This is one reason why I have been resisting signing up on various mobile chat apps like whatsapp. My family and friends use it and they get shocked when I keep refusing to sign up on these things.

I do feel excluded from various online chats but for anything important, they text, call, or email me. So perhaps it is not too bad. I end up saving time by avoid gossip and funny videos.


Exactly, I am not using Whatsapp, I used to use it one year back but then again not much important stuff happened on Whatsapp, it was the same story everywhere, people ignored me outright, only called me when they needed help and never otherwise.

That is why I left whatsapp, it has been a remarkable experience, https://www.goodreads.com/user_challenges/4336854 I read around 12books this year itself, https://medium.com/@surajp/i-crippled-my-phone-too-1300761aa...

It is a relief not looking at the phone every minute of the day despite the fact that nothing important is going to be communicated via whatsapp, or nothing of that significance to me, everything that I really really need to know comes to me via call


I think what’s needed is an open chat protocol that also works well in mobile settings, since that’s where a huge chunk of the potential user base is these days.


Telegram's protocol is built with mobile in mind: https://core.telegram.org/mtproto - I believe their implementation of server-side is closed-source, but remember seeing an open-source version somewhere on GitHub...?


I don't think this is enough, because it assumes that all clients are connected to the same server. What we need is something federated (like XMPP) and with a design that is reasonable for mobile.


https://matrix.org/ looks promising and like a potential XMPP successor.


What's needed are a bunch of users using the protocol.


You think Facebook would use it? You are an optimist.

(Not singling Facebook out -- there have been lots of open standards and every chat platform has moved away from them.)


No, I’m afraid they wouldn’t. That’s also a big part of the problem. What’s the incentive for a large player like FB to use an open chat protocol? Not much, it seems :-/


It's a pretty common pattern.

When you're small, you have no users, and need to start gathering network effects. So you champion and implement protocols that allow you to interoperate with other networks. You start to eat other companies lunches as you provide a better product.

As you get larger, that same interoperability starts to become a liability as other networks start eating in to your userbase. So you cut out interoperability and start building a walled garden.


UX always wins. Build a great "open" UX and you have a chance to gain traction.

A bottoms up approach where we put the protocol first instead of experience is the "Architect Astronaut" way of looking at solving this problem and should be avoided - http://www.joelonsoftware.com/articles/fog0000000018.html


That's one thing that I worry about, though. The superior product experience is coming from new centralized services such as Slack and Discord. It's not coming from those building something decentralized.


The timing of this post feels so weird. Yesterday I was running a script that purged my facebook activity completely, and I was in the middle of setting up an xmpp messenger on my tablet just so I can communicate with people using that platform.
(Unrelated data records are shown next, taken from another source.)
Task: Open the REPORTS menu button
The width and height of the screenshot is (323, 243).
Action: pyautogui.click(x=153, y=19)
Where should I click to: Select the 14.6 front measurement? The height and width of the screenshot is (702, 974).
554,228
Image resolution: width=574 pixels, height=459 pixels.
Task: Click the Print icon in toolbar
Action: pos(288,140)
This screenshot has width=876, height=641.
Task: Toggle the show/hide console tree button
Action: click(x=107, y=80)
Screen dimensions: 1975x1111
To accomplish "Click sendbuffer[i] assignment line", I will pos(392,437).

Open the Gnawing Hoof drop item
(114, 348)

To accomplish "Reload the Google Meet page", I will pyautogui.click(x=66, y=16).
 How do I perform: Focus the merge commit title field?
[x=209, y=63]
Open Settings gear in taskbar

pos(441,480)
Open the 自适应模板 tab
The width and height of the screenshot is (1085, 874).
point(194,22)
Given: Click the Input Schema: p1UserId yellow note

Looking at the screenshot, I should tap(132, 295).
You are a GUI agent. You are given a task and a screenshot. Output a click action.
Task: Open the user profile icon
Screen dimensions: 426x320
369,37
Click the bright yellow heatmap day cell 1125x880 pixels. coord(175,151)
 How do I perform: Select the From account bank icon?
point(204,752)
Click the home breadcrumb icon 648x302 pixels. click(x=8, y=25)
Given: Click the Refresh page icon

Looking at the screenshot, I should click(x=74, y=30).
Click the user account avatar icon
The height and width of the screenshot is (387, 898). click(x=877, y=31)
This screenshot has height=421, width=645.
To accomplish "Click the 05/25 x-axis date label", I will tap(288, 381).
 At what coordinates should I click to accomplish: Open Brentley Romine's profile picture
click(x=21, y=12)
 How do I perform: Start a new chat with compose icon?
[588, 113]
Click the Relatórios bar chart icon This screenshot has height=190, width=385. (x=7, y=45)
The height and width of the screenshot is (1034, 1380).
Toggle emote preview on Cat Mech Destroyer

Then I've noticed that the api is gone, with no way to connect but their official app.

Guess I'll just tell everyone that matters my phone number and mail address, if they do not already know, and call it a day. I've wasted so much of my time and attention on facebook.


Meh, this is just MSN all over again. This seems to be some kind of weird cycle the Internet goes through, I'm sure eventually an open protocol will thrive...we're just not there yet.


I've been trying to figure out where Facebook chat is going to end up -- the only thing I care about: will there be a way for me to build a simple, command-line client that can use an API/interface that's document and won't disappear over night? As far as I can gather the answer from Facebook is: "Fuck off! This is a revenue platform for us, and we're too big to care about any additional network effects a more open system could generate."

Of the current crop of messaging platforms, I'm cautiously leaning on Signal (it works with sms, I might get some of the people I actually communicate to use it -- even if I would prefer it was more federation/multi-server/self-host friendly) and http://www.mattermost.org/ for an xmmp/irc/etc work-a-like.

I've given up the idea of using IM with facebook users, iMessage users, or Google hangout users. I might occasionally use slack or gitter[1] via the irc interface, or very rarely via the awful web interface (not they're any worse than other web interfaces, but it's just as gaudy and slow and insecure as other web apps, by virtue of being a web app (image libraries, font rendering have issues, they require downloadable code (js) to run -- they can be expected to have a security record comparable to MS office documents with macros enabled)).

I somehow don't see the irc interface to gitter and slack as being good ways to integrate with a single Android app though. Maybe mattermost will help with that, so I can have one app that does sane IM+SMS, and one that does email. Hopefully without the "5 different accounts that can't talk with each other"-nonsense of having separate AIM, XMPP, MS messenger accounts in a single monster-client. It was barely tolerable on the desktop, I won't abide it on my cell phone.

I am indeed sad people couldn't just get together and agree on a sane XMPP sub-set with client-server and server-server TLS, and optional server-side message storage.

But that didn't happen, so now I'll just be without a "big" messaging/chat service (other than IRC, IRC still works).

[1] https://irc.gitter.im/


HTTP


Yep, it's not like we don't have open protocols with millions of users. Data silos and super nodes in the network are a socio-economic effect, not technical. What I mean is that as long as it's desirable to become a high traffic, high authority node, there will be people (and corporations) spending time and money to build them -- I think it's an emergent property of human society + resource scarcity.


...even worse, HTML. Someday Facebook will decide that HTML is not enough for them and will make users install its own pseud-browser.


Like Google did?


Unfortunately, every open-protocol chat implementation attempted thus far has failed due to commoditization and spam. Nobody has been able to figure out a way to make them still useful to the masses.


Messaging on XMPP and IRC sucked. Good riddance!